== Dataset entries ==
— BEGIN —
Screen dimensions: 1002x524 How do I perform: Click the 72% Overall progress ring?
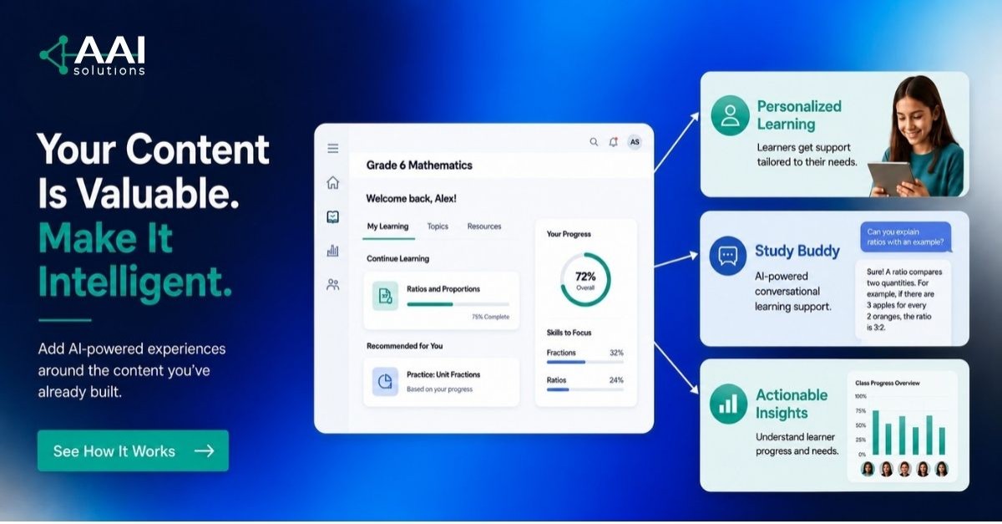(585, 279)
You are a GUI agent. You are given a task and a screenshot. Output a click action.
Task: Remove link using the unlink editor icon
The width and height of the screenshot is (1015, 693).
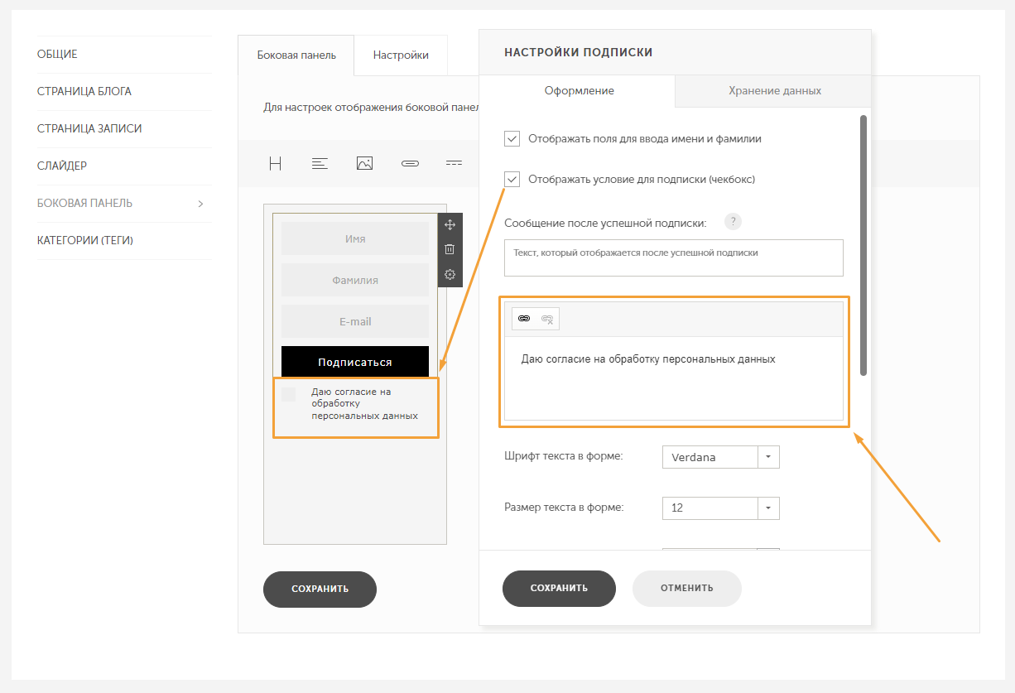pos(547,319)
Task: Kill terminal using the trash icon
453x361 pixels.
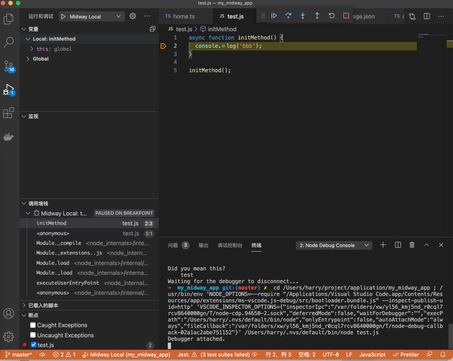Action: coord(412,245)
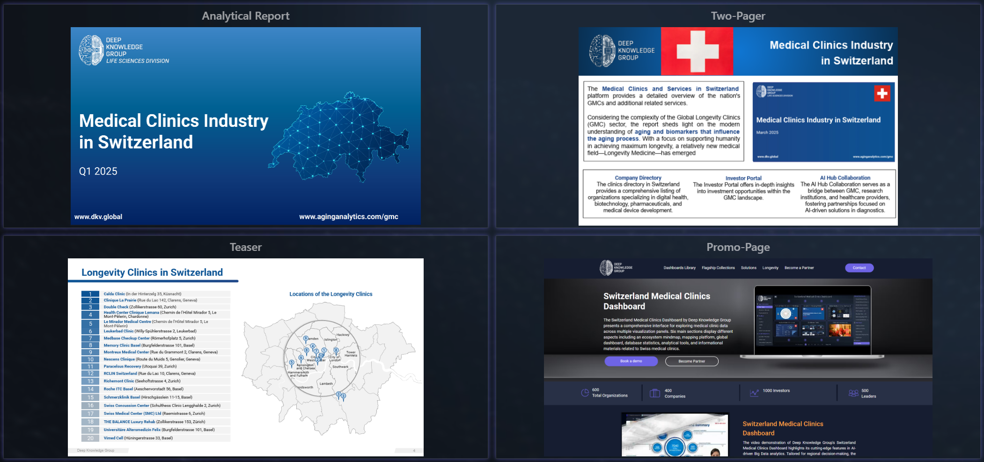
— END —
== What you have to do ==
Pick out every line in the entries above that contains the word "icon" and copy each one. Case counts.

== Solution below ==
Task: Remove link using the unlink editor icon
Task: Kill terminal using the trash icon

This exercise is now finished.